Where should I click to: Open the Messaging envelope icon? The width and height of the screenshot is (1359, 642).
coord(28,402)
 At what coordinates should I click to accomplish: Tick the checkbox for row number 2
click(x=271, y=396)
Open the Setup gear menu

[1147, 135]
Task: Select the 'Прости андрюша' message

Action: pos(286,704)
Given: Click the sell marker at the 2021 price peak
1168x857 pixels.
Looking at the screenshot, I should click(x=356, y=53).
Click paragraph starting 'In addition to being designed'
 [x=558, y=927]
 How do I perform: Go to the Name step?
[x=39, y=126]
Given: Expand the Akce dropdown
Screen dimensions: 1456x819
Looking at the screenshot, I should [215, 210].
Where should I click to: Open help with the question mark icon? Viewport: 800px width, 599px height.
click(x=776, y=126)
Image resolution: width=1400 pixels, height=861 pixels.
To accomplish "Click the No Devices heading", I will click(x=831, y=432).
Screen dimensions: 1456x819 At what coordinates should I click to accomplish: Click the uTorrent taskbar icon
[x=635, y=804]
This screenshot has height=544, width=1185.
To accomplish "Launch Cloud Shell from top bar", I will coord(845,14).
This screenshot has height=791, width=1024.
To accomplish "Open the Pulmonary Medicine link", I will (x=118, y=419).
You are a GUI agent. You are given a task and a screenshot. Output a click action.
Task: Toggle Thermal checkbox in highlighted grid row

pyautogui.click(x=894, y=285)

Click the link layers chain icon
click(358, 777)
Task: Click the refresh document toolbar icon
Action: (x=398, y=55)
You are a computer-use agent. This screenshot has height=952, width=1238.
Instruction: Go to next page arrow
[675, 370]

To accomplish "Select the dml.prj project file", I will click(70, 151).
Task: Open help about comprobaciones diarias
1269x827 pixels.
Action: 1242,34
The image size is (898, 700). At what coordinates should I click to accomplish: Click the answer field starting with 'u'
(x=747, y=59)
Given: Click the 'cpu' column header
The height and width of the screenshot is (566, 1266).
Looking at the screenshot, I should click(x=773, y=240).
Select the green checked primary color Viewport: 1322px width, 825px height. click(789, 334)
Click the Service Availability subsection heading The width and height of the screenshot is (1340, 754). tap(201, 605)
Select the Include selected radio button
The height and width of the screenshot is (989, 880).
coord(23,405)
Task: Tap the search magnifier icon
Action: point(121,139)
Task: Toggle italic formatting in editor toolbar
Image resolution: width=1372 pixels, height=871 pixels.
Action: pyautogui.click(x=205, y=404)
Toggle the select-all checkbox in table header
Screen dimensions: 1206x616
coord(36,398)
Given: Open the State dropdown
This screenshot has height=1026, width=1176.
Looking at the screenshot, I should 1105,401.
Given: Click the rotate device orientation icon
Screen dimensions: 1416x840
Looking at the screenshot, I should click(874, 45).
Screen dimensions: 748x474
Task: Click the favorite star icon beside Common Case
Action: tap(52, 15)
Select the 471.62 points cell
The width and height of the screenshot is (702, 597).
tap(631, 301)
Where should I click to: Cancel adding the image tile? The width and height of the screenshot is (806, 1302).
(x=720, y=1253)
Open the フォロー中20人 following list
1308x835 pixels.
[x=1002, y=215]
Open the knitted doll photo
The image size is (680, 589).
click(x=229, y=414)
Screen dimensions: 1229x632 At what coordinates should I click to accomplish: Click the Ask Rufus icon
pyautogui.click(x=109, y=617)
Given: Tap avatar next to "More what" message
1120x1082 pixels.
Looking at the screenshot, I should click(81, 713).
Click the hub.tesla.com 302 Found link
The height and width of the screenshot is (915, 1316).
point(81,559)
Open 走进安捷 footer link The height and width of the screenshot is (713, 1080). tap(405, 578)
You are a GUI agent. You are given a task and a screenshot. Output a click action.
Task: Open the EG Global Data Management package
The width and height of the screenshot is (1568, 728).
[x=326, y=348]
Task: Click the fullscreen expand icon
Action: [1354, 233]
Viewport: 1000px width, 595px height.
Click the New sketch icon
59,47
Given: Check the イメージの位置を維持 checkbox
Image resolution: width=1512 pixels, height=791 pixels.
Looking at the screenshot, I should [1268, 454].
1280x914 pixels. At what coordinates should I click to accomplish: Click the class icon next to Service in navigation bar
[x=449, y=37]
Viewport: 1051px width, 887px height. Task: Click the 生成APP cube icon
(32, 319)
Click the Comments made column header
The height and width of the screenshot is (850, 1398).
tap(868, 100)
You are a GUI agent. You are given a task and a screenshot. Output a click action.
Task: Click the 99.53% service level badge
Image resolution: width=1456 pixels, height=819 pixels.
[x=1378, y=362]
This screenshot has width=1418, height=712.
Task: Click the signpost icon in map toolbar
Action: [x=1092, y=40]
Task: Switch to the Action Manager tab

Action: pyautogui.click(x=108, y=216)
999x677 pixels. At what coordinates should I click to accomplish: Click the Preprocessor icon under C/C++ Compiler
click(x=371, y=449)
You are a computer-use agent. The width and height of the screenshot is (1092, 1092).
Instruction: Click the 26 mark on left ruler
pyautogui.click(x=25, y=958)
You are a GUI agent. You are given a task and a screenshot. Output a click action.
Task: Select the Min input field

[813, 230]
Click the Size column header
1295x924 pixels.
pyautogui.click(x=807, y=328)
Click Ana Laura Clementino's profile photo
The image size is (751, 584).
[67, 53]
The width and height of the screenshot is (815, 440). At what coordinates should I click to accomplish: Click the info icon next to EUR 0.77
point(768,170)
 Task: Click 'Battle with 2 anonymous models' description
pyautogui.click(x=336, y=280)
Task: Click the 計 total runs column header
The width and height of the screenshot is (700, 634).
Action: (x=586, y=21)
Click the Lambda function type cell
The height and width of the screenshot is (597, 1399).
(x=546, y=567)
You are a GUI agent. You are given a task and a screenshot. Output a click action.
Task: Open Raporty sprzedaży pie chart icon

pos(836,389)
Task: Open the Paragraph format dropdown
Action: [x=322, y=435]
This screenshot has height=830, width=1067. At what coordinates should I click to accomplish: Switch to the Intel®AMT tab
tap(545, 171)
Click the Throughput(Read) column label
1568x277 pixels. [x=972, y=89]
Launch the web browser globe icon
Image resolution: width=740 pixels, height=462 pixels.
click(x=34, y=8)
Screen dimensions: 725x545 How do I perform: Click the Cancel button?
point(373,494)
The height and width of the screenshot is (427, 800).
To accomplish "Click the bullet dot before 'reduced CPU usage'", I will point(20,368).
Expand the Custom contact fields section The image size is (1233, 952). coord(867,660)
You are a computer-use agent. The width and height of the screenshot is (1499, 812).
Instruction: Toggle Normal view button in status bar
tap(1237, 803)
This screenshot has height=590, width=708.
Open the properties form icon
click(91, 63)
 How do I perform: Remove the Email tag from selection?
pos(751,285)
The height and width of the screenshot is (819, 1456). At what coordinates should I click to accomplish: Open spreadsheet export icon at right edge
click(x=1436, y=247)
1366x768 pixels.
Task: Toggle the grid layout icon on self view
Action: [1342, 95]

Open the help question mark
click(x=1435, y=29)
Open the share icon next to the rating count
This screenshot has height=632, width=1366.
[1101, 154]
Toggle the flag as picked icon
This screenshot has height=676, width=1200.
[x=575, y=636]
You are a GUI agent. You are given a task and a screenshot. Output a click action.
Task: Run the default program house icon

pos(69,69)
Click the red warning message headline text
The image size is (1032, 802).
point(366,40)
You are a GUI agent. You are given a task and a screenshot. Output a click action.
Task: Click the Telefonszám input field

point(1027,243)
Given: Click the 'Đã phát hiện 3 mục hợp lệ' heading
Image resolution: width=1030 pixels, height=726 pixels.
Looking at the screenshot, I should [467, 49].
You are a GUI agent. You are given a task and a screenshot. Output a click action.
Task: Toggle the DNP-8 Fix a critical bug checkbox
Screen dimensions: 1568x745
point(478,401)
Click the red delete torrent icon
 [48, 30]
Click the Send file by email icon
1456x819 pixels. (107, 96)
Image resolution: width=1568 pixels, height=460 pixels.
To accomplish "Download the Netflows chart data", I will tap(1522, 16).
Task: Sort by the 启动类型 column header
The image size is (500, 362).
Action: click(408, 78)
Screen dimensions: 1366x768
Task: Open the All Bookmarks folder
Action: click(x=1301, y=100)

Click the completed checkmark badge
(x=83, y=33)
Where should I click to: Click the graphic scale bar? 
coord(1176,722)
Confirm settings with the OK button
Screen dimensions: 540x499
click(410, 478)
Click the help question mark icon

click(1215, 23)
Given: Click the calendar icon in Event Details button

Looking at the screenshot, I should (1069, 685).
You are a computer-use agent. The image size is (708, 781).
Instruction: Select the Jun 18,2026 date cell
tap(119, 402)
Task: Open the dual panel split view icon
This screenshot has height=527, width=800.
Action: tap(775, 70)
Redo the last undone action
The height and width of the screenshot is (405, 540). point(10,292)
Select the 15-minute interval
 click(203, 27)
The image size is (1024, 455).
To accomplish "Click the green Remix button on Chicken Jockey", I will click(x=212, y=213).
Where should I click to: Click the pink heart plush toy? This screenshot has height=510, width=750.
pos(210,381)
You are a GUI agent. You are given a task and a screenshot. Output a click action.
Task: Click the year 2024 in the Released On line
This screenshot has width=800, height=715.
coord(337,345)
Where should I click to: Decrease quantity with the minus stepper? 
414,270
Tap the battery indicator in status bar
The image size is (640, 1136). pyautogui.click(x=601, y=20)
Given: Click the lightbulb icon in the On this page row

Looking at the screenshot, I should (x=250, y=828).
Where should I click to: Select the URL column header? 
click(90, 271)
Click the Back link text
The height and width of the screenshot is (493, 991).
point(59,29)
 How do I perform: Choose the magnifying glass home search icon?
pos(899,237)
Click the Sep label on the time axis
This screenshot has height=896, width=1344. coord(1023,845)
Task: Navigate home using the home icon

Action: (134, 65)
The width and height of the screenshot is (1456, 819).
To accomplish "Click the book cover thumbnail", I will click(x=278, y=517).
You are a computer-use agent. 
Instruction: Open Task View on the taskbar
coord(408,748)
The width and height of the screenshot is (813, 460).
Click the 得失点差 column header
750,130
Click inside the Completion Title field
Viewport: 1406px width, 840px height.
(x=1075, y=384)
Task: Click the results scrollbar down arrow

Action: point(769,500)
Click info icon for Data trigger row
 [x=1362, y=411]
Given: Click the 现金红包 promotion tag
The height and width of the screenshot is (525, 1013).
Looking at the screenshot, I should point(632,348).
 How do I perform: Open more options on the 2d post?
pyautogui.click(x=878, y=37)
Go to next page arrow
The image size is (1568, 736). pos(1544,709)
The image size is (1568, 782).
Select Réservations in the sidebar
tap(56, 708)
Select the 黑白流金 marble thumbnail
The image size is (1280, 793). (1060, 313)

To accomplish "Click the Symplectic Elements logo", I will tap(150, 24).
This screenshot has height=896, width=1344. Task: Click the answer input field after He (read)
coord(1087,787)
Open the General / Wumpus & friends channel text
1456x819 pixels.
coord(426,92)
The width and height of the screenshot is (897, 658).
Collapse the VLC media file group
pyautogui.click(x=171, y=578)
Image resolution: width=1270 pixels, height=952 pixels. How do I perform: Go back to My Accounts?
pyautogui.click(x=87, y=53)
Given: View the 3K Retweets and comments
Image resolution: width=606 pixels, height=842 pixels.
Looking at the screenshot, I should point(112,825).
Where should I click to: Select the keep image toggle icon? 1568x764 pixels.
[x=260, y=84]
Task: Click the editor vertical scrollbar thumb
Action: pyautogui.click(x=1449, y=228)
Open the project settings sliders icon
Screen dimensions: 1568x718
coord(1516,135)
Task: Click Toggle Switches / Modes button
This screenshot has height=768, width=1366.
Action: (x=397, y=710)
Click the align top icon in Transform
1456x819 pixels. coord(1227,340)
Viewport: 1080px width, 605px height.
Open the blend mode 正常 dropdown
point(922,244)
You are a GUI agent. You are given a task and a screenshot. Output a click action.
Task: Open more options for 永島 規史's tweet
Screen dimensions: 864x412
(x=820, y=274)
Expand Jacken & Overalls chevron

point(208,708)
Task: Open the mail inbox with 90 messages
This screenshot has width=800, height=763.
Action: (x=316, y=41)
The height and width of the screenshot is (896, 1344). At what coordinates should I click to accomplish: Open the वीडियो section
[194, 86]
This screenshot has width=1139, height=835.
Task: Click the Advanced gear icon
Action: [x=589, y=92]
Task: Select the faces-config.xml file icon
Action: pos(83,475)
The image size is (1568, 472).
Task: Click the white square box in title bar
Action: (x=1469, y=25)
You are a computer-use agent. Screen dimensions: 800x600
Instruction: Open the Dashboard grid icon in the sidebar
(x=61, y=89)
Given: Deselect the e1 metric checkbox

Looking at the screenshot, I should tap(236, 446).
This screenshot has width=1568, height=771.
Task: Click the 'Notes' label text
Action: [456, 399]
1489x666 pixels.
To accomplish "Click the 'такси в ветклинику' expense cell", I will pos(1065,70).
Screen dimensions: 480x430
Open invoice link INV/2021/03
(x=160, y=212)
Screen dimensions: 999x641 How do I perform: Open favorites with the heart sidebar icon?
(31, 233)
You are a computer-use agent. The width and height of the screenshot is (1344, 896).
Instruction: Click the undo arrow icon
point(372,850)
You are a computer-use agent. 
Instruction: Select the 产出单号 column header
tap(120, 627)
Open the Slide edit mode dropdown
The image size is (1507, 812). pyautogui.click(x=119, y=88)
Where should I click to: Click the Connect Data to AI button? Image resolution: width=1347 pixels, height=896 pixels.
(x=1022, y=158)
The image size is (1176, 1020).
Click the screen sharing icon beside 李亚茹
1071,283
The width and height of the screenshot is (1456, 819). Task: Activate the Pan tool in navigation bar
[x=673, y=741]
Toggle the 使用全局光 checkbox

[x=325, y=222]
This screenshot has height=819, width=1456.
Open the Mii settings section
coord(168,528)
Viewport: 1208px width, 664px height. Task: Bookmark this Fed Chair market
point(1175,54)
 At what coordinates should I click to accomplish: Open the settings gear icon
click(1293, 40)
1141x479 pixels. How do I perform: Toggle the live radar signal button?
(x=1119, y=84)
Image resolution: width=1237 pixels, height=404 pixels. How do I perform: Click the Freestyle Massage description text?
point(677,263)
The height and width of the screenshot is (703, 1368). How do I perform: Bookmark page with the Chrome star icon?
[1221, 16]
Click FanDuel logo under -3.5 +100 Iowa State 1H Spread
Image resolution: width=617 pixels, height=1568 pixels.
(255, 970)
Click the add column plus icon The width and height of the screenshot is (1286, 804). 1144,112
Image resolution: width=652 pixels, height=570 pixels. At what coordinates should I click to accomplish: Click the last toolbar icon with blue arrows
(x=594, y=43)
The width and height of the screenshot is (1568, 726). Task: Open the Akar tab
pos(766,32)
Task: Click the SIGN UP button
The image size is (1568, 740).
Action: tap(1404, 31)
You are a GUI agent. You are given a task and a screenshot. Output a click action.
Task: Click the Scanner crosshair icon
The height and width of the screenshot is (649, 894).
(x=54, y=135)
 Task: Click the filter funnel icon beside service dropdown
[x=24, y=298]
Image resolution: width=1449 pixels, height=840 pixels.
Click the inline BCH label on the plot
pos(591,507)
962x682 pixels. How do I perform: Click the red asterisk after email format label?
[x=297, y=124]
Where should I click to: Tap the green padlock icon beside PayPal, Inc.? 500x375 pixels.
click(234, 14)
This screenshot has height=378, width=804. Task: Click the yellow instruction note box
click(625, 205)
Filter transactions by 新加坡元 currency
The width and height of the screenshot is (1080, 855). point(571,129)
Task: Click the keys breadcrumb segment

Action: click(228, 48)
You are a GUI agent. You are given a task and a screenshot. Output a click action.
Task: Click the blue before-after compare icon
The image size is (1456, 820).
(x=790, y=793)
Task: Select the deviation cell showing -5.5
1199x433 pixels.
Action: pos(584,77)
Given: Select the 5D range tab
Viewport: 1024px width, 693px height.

• TO DO
Copy the listing above from its first line through the line that contains "Looking at the screenshot, I should [215, 210].", including both of those lines, with each line reproduced verbatim.

• RESULT OF THE TASK
Where should I click to: Open the Messaging envelope icon? The width and height of the screenshot is (1359, 642).
coord(28,402)
 At what coordinates should I click to accomplish: Tick the checkbox for row number 2
click(x=271, y=396)
Open the Setup gear menu

[1147, 135]
Task: Select the 'Прости андрюша' message

Action: pos(286,704)
Given: Click the sell marker at the 2021 price peak
1168x857 pixels.
Looking at the screenshot, I should click(x=356, y=53).
Click paragraph starting 'In addition to being designed'
 [x=558, y=927]
 How do I perform: Go to the Name step?
[x=39, y=126]
Given: Expand the Akce dropdown
Screen dimensions: 1456x819
Looking at the screenshot, I should [215, 210].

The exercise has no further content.